Cerré los ojos y me la imaginé sentada en la mesa junto a mí, en el bar de Armstrong. Proseguí:

– Ella dijo que vino a la ciudad con una cazadora vaquera, que ahora llevaba un abrigo de visón y que no dudaría en cambiarlo por la cazadora vaquera si eso pudiera ayudarla a recuperar los años.

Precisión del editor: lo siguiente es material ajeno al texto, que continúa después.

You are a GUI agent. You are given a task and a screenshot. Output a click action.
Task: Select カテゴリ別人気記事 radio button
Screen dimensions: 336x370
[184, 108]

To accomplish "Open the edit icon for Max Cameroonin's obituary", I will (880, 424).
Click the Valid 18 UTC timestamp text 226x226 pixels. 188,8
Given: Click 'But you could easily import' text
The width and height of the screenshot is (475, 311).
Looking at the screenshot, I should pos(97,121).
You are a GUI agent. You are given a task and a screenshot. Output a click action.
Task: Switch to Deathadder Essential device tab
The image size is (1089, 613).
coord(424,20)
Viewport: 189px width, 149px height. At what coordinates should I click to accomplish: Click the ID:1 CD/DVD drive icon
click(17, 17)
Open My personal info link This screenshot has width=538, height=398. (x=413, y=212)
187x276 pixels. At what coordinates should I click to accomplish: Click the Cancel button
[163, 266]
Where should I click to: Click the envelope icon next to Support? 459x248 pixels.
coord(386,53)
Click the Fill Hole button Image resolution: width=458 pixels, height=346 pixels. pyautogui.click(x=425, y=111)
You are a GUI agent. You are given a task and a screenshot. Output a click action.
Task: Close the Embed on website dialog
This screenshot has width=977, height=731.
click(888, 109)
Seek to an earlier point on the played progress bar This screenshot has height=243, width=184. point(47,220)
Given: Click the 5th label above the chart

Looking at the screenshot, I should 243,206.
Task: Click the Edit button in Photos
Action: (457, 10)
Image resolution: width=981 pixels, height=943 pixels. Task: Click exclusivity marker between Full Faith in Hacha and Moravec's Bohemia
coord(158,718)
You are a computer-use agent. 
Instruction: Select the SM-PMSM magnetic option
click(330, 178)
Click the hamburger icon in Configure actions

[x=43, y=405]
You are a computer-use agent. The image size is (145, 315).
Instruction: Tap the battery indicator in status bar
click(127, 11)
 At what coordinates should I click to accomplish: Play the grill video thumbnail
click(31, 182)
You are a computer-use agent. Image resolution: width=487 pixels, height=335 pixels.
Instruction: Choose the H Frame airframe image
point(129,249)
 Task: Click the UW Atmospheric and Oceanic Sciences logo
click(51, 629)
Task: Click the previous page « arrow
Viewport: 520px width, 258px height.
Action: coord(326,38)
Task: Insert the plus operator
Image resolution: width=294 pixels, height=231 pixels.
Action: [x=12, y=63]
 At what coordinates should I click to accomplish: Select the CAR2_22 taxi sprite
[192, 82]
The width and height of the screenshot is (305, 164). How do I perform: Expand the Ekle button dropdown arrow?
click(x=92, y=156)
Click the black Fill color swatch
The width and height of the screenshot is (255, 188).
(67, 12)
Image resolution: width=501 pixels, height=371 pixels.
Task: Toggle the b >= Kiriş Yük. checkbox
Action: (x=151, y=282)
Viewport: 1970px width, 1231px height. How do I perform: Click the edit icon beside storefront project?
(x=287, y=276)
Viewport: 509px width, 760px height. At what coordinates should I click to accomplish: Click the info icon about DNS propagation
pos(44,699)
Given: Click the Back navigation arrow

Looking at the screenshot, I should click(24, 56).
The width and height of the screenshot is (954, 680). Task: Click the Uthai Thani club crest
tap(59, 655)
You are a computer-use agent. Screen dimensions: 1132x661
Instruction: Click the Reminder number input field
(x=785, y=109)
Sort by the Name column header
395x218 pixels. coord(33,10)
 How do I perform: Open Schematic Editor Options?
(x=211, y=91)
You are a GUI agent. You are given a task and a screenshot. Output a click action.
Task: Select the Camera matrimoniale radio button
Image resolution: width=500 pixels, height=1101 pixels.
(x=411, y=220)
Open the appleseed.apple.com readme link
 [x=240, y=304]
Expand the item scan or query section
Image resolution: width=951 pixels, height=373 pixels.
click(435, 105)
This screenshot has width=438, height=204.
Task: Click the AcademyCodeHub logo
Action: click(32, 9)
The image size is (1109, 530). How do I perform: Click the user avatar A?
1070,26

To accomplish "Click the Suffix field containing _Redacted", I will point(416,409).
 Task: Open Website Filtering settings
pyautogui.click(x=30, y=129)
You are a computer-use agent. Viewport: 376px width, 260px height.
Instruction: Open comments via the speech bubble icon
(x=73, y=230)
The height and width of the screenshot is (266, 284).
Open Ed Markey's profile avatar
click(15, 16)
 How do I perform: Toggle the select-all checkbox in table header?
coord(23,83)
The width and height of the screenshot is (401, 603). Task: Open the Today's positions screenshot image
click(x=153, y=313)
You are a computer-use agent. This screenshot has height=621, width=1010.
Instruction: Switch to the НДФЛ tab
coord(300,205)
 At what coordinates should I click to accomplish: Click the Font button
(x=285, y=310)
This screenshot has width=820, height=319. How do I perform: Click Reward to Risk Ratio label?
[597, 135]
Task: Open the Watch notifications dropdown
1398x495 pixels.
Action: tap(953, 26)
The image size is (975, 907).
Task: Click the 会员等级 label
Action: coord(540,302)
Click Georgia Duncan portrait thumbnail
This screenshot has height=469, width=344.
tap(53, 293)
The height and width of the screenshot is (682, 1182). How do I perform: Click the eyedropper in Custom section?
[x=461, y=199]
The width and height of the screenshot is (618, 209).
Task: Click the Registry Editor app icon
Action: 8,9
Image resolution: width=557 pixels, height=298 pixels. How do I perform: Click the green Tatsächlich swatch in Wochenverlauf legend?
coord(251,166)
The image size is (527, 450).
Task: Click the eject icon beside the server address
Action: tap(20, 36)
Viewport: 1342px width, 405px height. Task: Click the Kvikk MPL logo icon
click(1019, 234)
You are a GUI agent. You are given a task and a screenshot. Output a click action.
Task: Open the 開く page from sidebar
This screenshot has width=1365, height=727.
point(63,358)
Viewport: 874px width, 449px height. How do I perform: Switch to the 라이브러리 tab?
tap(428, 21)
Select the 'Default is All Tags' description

Su risa recorrió la línea…

– Conejo -aseguró-. Esa chaqueta costó un poco más que la cazadora que llevaba cuando se bajó del autobús. Pero no fue tanto como supone. Y no fue un amiguito quien le hizo ese regalo, porque yo se lo compré.

– Entonces…

– A menos que yo sea el amiguito del que hablaba.

– Es posible.

– Habló también de joyas. Ella sólo tenía cosas de bisutería. ¿Vio su joyero? No había nada de valor.

– Lo sé.

– Perlas falsas, un anillo de colegio. Lo único bonito que tenía era algo que yo le había comprado. Quizá lo haya visto, se trata de un brazalete.

– De marfil, ¿verdad?

– Marfil de colmillo de elefante. Marfil viejo y la montura es de oro. La cerradura también es de oro. No tiene mucho metal, pero por eso el oro no deja de ser oro.

– ¿Usted se lo compró?

– Lo conseguí por cien dólares. A usted no se lo venderían por menos de trescientos en una tienda, si es que quisiese uno de la misma calidad.

– ¿Era robado?

– Digamos que no me dieron recibo de venta. El tipo que me lo vendió nunca dijo que era robado. Todo lo que dijo fue que quería cien dólares por él. Debería habérmelo llevado el mismo día que me llevé la foto. Compre el brazalete porque me gustaba y se lo di porque yo no me quería comprometer llevándolo y porque luciría mejor en su muñeca. Como así fue. ¿Sigue pensando que tenía un amiguito?

– Creo que sí.

– No parece tan seguro. Quizá sea que está cansado.